REQUIREMENT 1
Rewrite everything from the line containing "You are a computer-use" down to the end of the entries, putting "symbol" in place of "icon" and leaving everything else unchanged. Leave the pictures out of your answer.

# Post your desktop.



## mewtini (Mar 27, 2013)

What it says on the can. PrintScreen over photos of your desktop...


Spoiler: KDE Plasma on Xubuntu


----------



## fresh fruit for Adol (Mar 28, 2013)

Spoiler: sad little laptop screen


----------



## mewtini (Mar 28, 2013)

If that's a sad little laptop screen, what's a happy little laptop screen? o.o


----------



## fresh fruit for Adol (Mar 28, 2013)

a laptop with both a happy meiling and a happy remilia


----------



## Storm Earth and Fire (Mar 28, 2013)

Spoiler: Laptop wallpaper











No, most of my little laptop wallpapers aren't that sad.


----------



## Teh Ebil Snorlax (Mar 29, 2013)

Spoiler: here's mine


----------



## ultraviolet (Mar 29, 2013)

Spoiler: hrmm









basically i name things 'untitled' or 'IMG' or mash the keyboard unless they're applications. also have any of you tried having the bar thing vertical instead of horizontal? i tried it like three months ago and it rules! last week i tried organising my desktop and i got bored halfway through, which is why some things are in groups and most things aren't


----------



## Teh Ebil Snorlax (Mar 29, 2013)

@uv: I have a left-oriented bar set to auto-hide, so when I get a message on Skype, it pops out like a notification. I find right-oriented really annoying because if I swing up to x off a screen, it pops out and blocks me. The pic up there is from before I switched but otherwise my desktop is the same and I'm too lazy to make a new one.


----------



## fresh fruit for Adol (Mar 29, 2013)

REQUIREMENT 2
Set down the whole "Post your desktop" thread above, word for word.

DATA TO PROCESS
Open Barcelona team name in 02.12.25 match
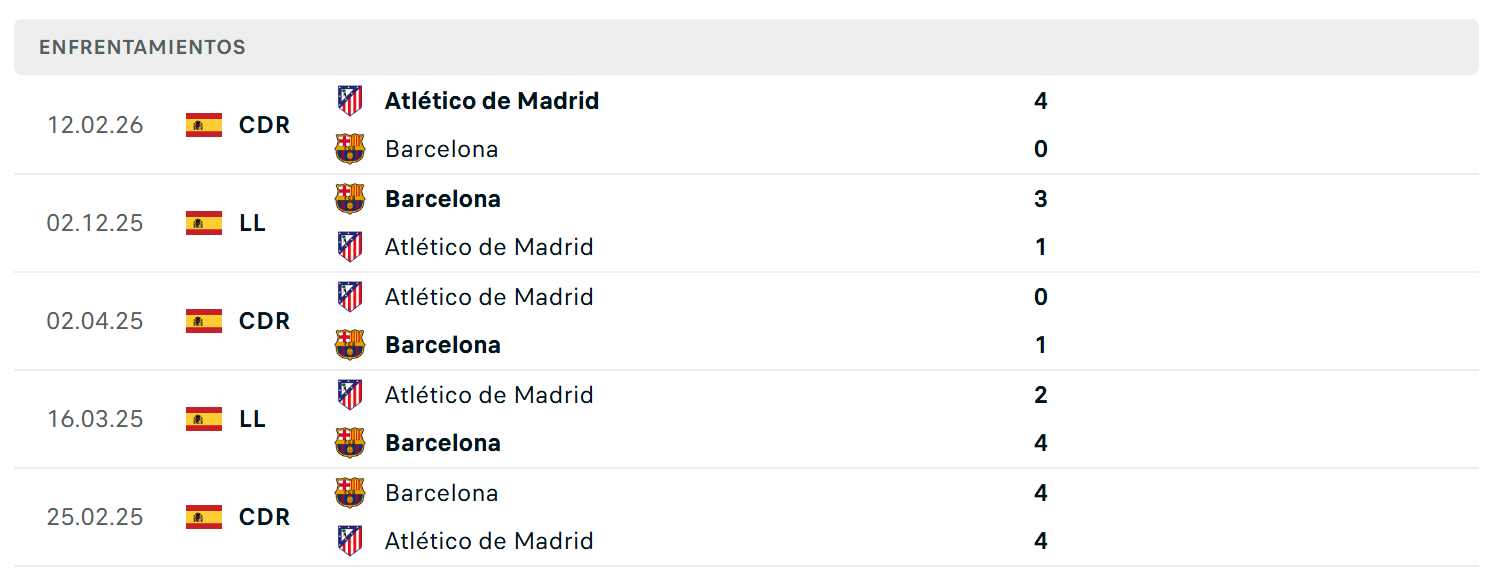 [x=443, y=199]
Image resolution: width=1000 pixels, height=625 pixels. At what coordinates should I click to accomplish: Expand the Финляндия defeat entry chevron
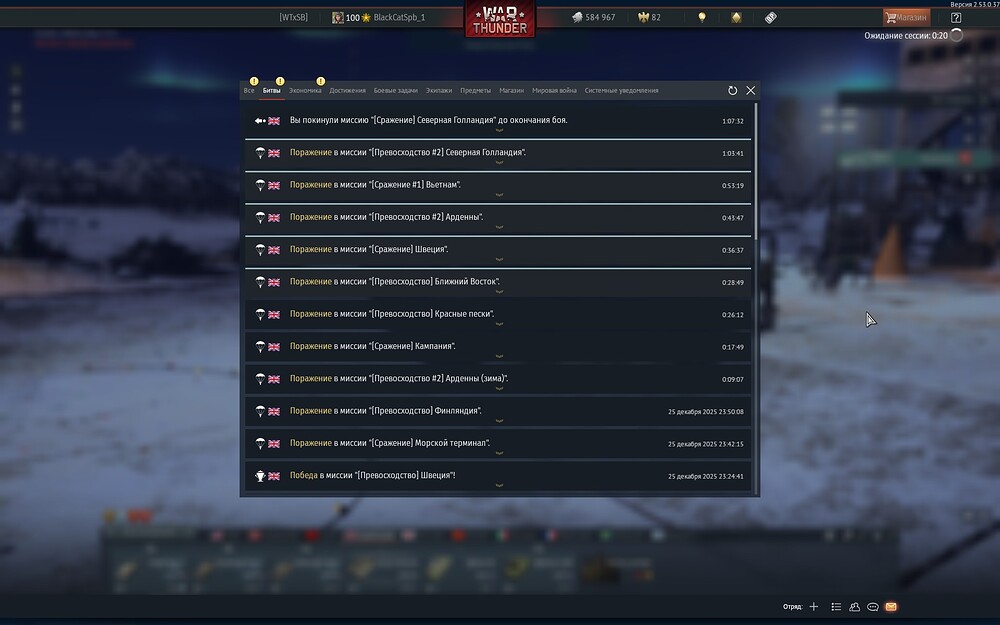coord(499,421)
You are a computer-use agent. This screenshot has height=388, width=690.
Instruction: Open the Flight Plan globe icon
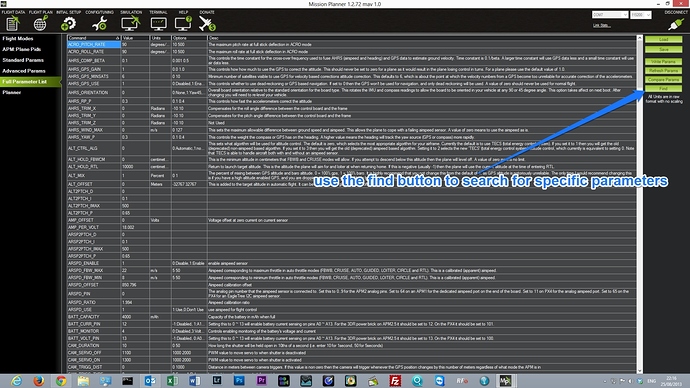[40, 23]
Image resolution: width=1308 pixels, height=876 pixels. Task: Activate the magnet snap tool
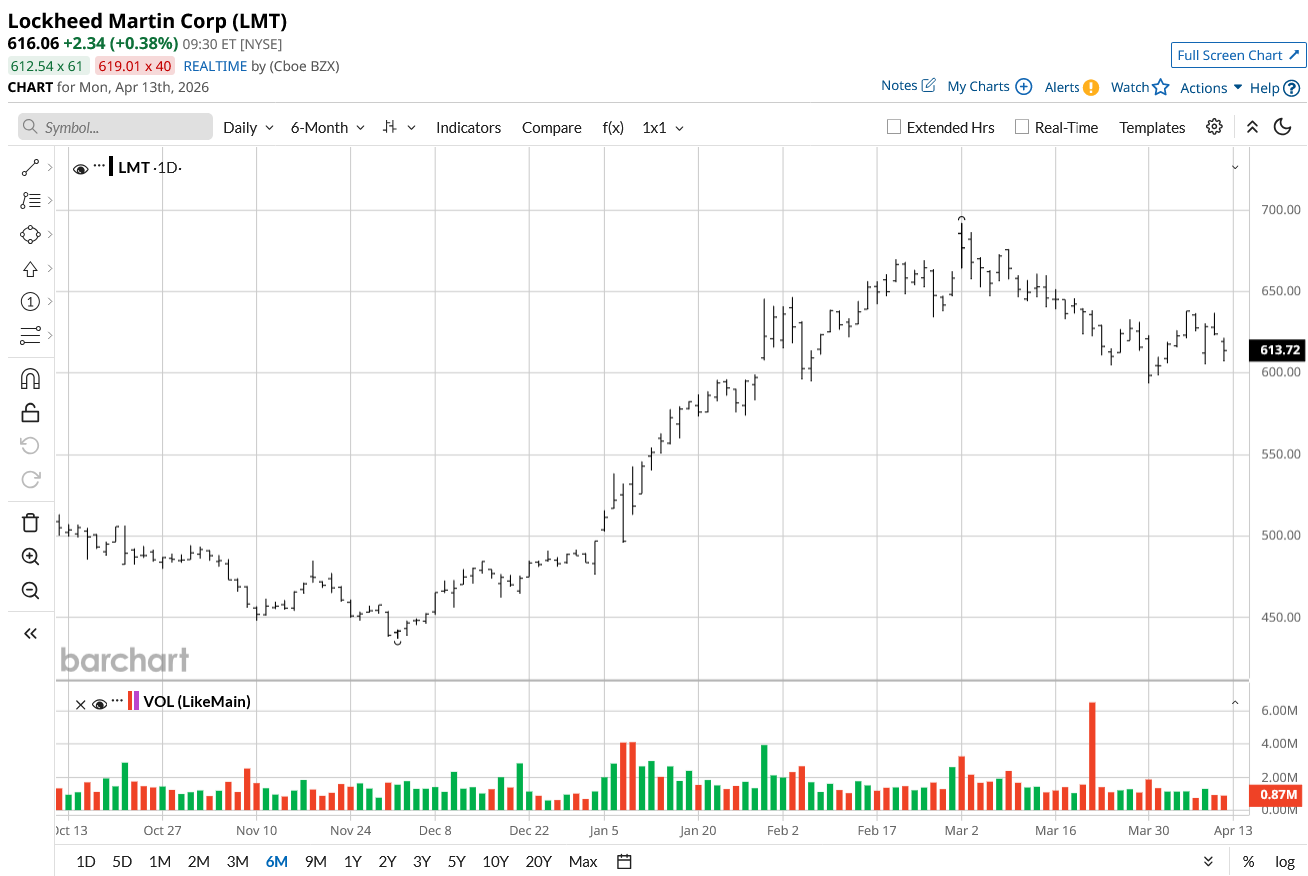pos(30,379)
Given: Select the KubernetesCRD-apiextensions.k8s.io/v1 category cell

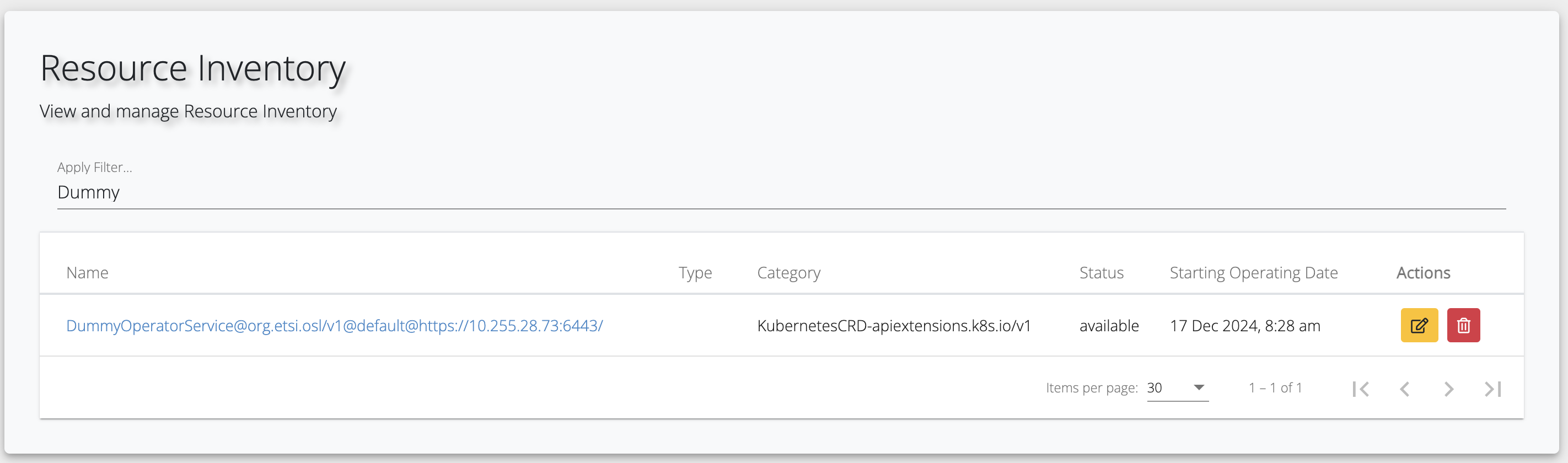Looking at the screenshot, I should [x=894, y=326].
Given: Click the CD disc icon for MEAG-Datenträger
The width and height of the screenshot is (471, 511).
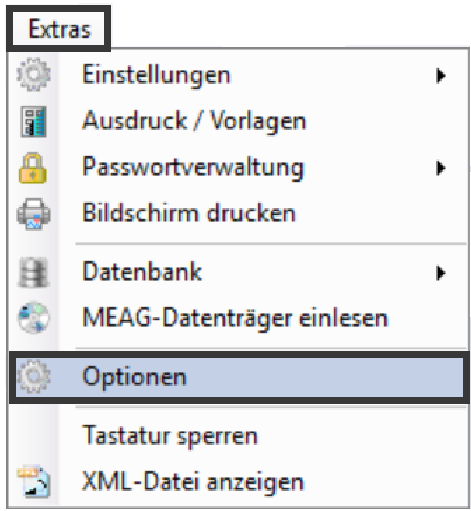Looking at the screenshot, I should pyautogui.click(x=33, y=318).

EXERCISE RESPONSE 1
You are a computer-use agent. This screenshot has height=388, width=690.
Instruction: Open the Flight Plan globe symbol
[40, 23]
Image resolution: width=1308 pixels, height=876 pixels. Task: Activate the magnet snap tool
pos(30,379)
Given: Select the KubernetesCRD-apiextensions.k8s.io/v1 category cell

Looking at the screenshot, I should [x=894, y=326].
Given: Click the CD disc symbol for MEAG-Datenträger
The width and height of the screenshot is (471, 511).
Looking at the screenshot, I should pyautogui.click(x=33, y=318).

EXERCISE RESPONSE 2
# Post your desktop.



## mewtini (Mar 27, 2013)

What it says on the can. PrintScreen over photos of your desktop...


Spoiler: KDE Plasma on Xubuntu


----------



## fresh fruit for Adol (Mar 28, 2013)

Spoiler: sad little laptop screen


----------



## mewtini (Mar 28, 2013)

If that's a sad little laptop screen, what's a happy little laptop screen? o.o


----------



## fresh fruit for Adol (Mar 28, 2013)

a laptop with both a happy meiling and a happy remilia


----------



## Storm Earth and Fire (Mar 28, 2013)

Spoiler: Laptop wallpaper











No, most of my little laptop wallpapers aren't that sad.


----------



## Teh Ebil Snorlax (Mar 29, 2013)

Spoiler: here's mine


----------



## ultraviolet (Mar 29, 2013)

Spoiler: hrmm









basically i name things 'untitled' or 'IMG' or mash the keyboard unless they're applications. also have any of you tried having the bar thing vertical instead of horizontal? i tried it like three months ago and it rules! last week i tried organising my desktop and i got bored halfway through, which is why some things are in groups and most things aren't


----------



## Teh Ebil Snorlax (Mar 29, 2013)

@uv: I have a left-oriented bar set to auto-hide, so when I get a message on Skype, it pops out like a notification. I find right-oriented really annoying because if I swing up to x off a screen, it pops out and blocks me. The pic up there is from before I switched but otherwise my desktop is the same and I'm too lazy to make a new one.


----------



## fresh fruit for Adol (Mar 29, 2013)